A valid judgment imposing a personal obligation or duty in favor of the plaintiff may be entered only by a court having jurisdiction over the person of the defendant. The existence of personal jurisdiction, in turn, depends upon the presence of reasonable notice to the defendant that an action has been brought and a sufficient connection between the defendant and the forum state to make it fair to require defense of the action in the forum.
The parties married in California, but resided in New York during their married life. After they separated, and with the father's agreement, the mother moved to California with the children, while the father remained in New York. The mother filed an action in California to modify a child support award entered in New York. The father was served with a summons, and filed a motion to quash, arguing that the California court did not have personal jurisdiction. The California trial and appellate courts refused to quash the summons. The father sought review in the United States Supreme Court.
Did the California court err in refusing to quash the summons?

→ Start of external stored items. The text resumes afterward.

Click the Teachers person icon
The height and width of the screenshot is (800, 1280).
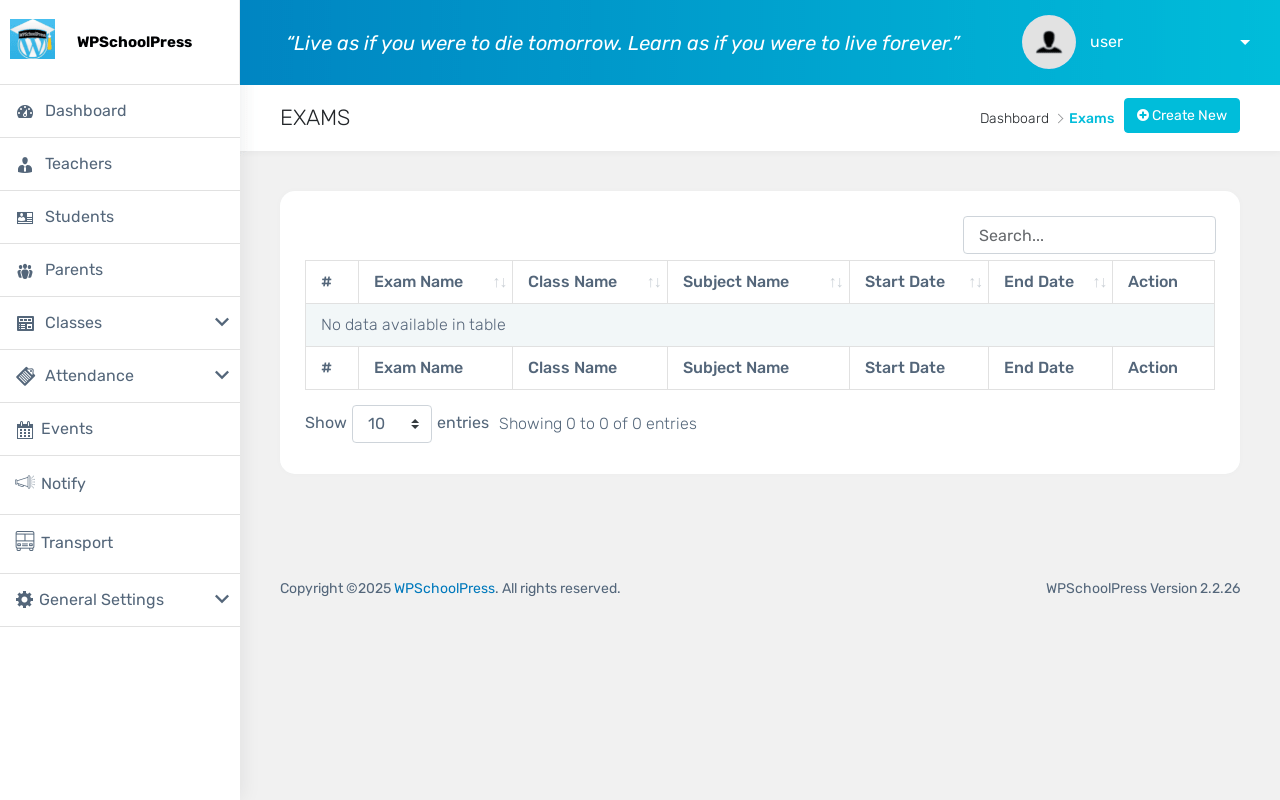25,164
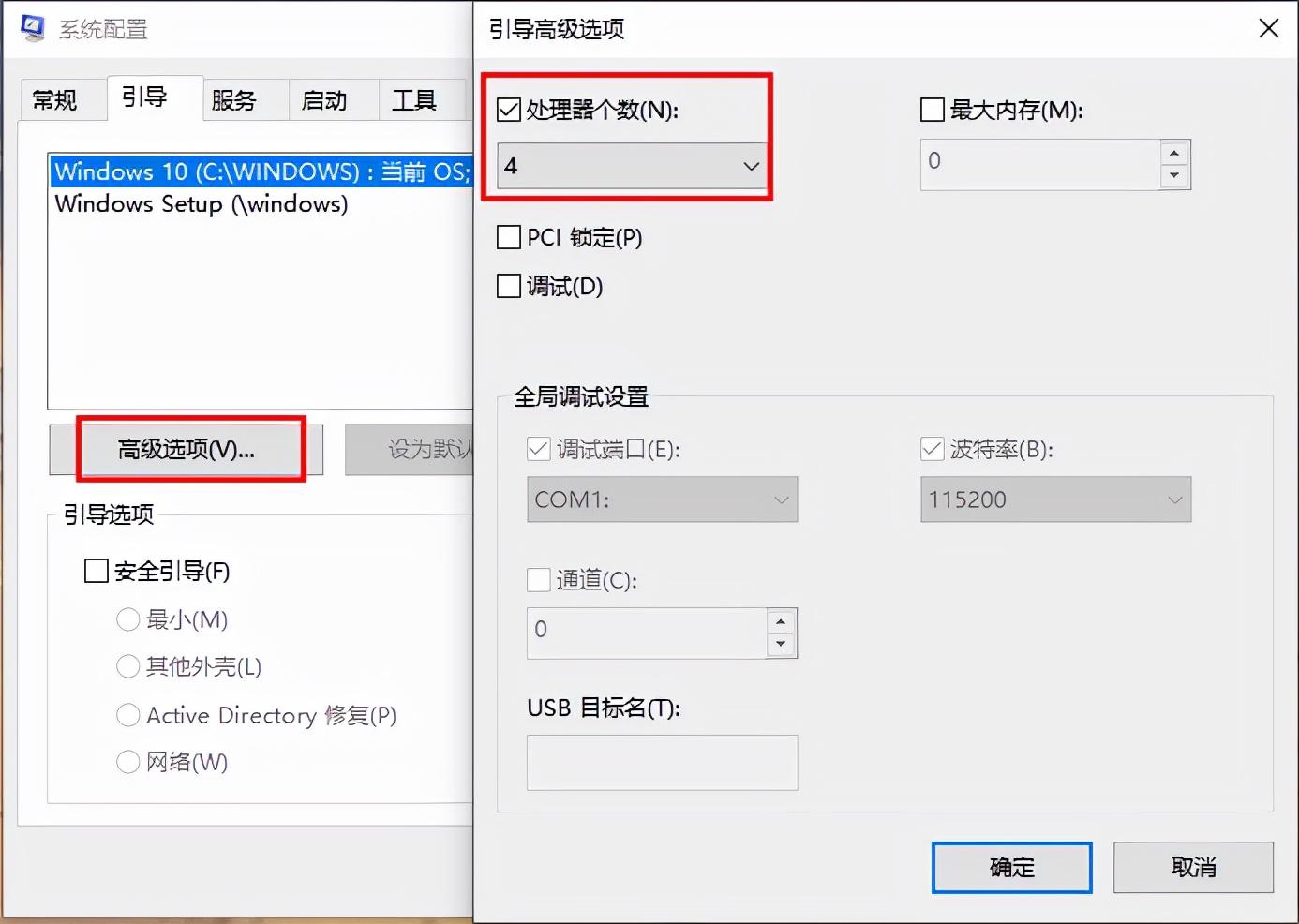Open 高级选项(V)... button

187,450
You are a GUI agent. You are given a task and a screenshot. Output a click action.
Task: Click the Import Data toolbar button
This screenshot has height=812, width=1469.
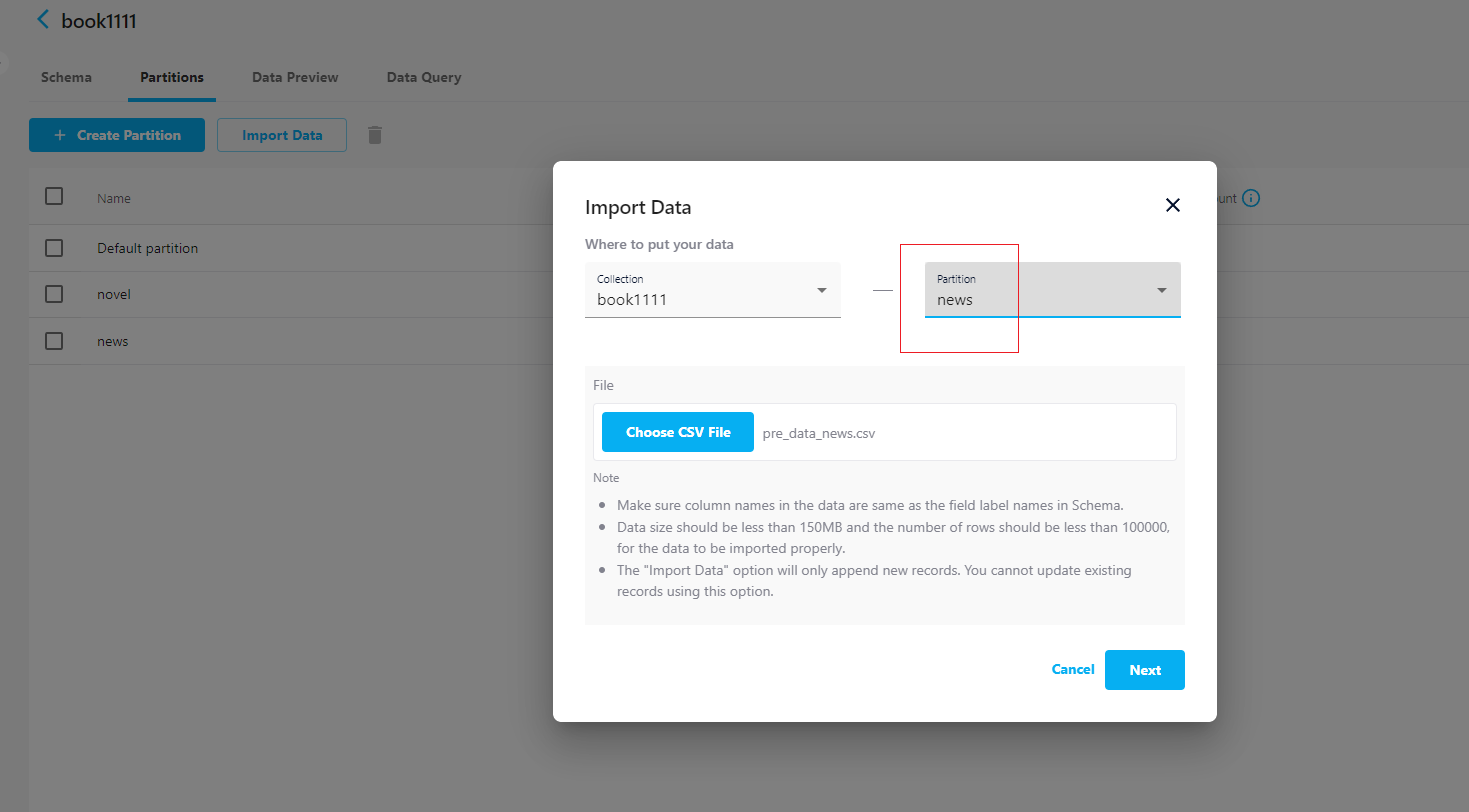[x=281, y=134]
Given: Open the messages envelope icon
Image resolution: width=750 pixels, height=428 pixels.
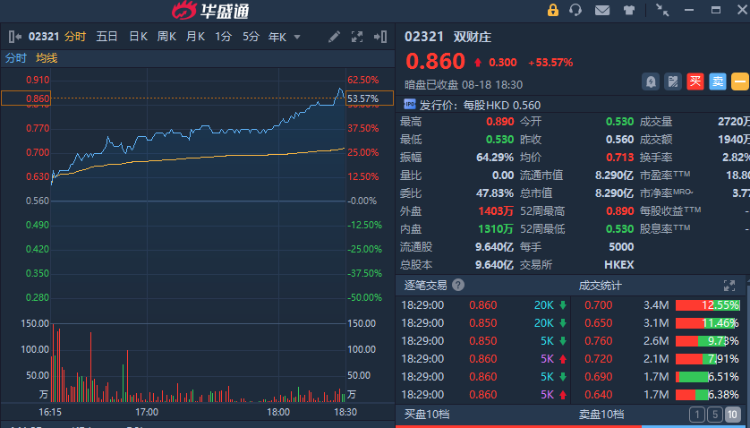Looking at the screenshot, I should (x=602, y=10).
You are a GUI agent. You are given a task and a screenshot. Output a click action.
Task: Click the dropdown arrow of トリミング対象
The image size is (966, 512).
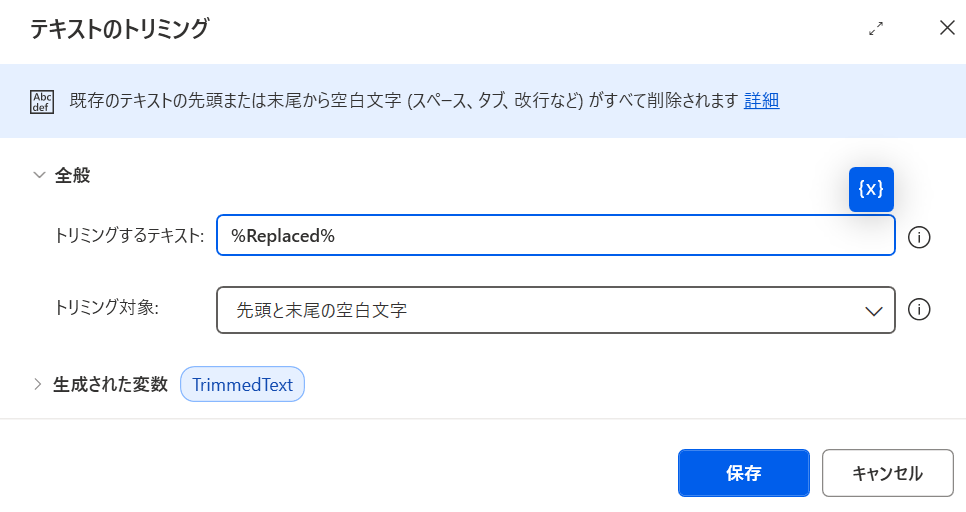pyautogui.click(x=874, y=311)
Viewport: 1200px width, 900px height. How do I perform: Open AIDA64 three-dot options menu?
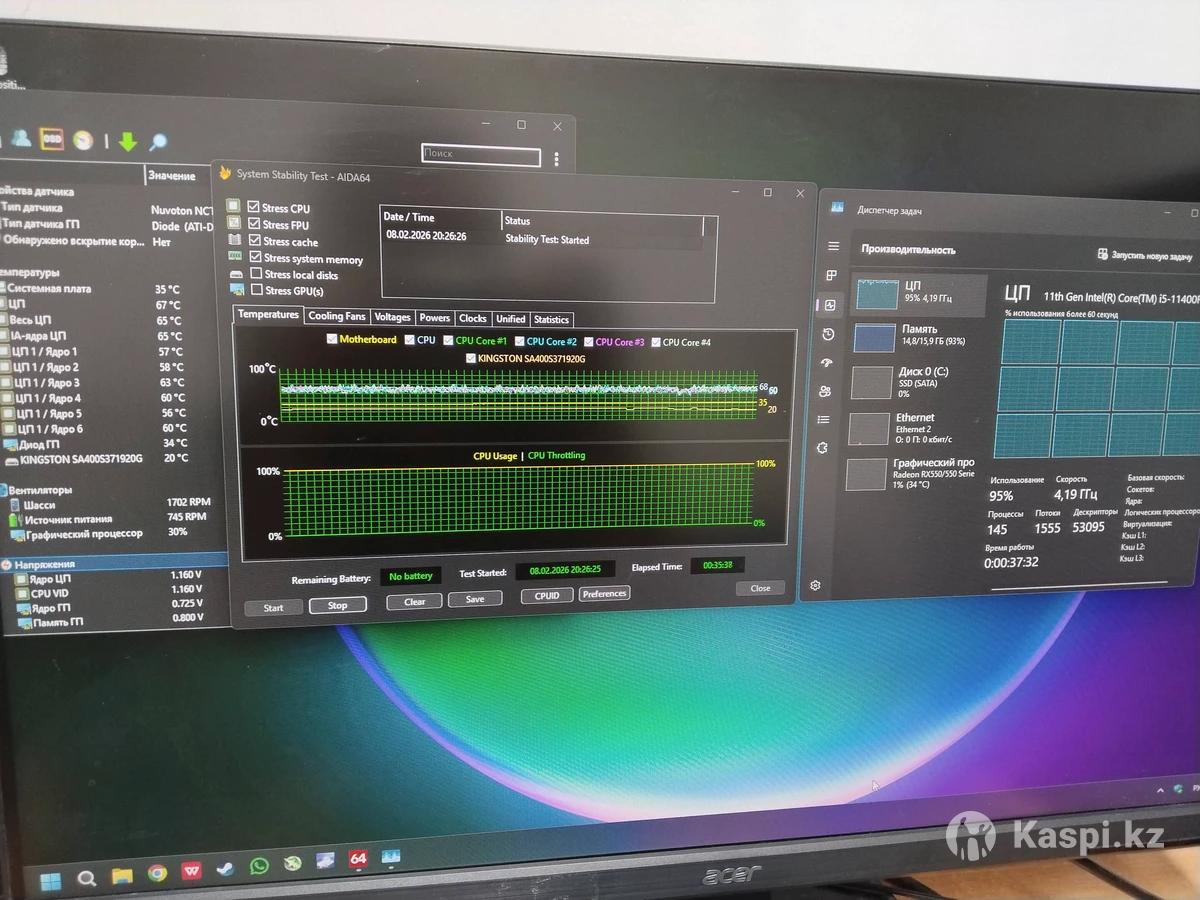556,159
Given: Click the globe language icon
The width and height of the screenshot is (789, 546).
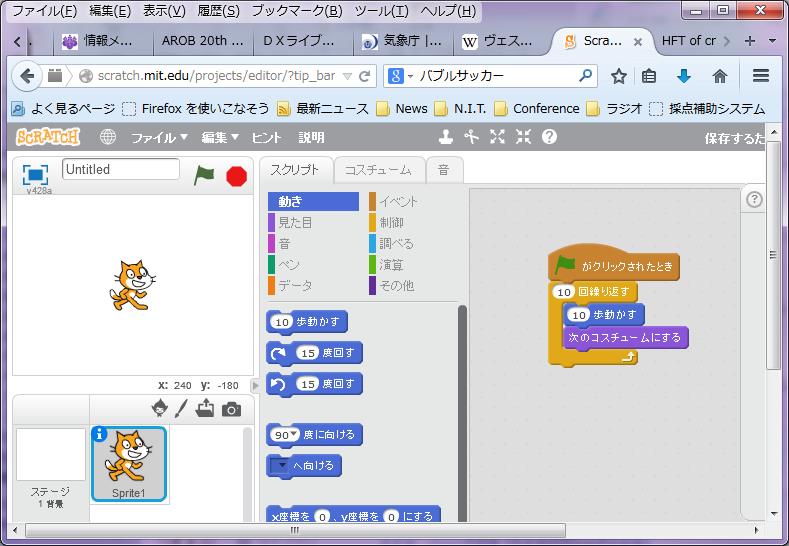Looking at the screenshot, I should point(108,137).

The Court determined that California state courts were constitutionally unable to exercise personal jurisdiction over the father as a nonresident, nondomiciliary parent of minor children domiciled within California because he lacked sufficient minimum contacts with California. By merely consenting to his children's living with the mother in contradiction of the parties' separation agreement, the father did not purposefully avail himself of the benefits and protections of California law. Particularly, because the action was domestic in nature, the father did not derive any commercial or financial benefit from his children's presence in California. Therefore, his actions were not such that it was fair, just, or reasonable to require him to conduct his defense to the child support modification in California.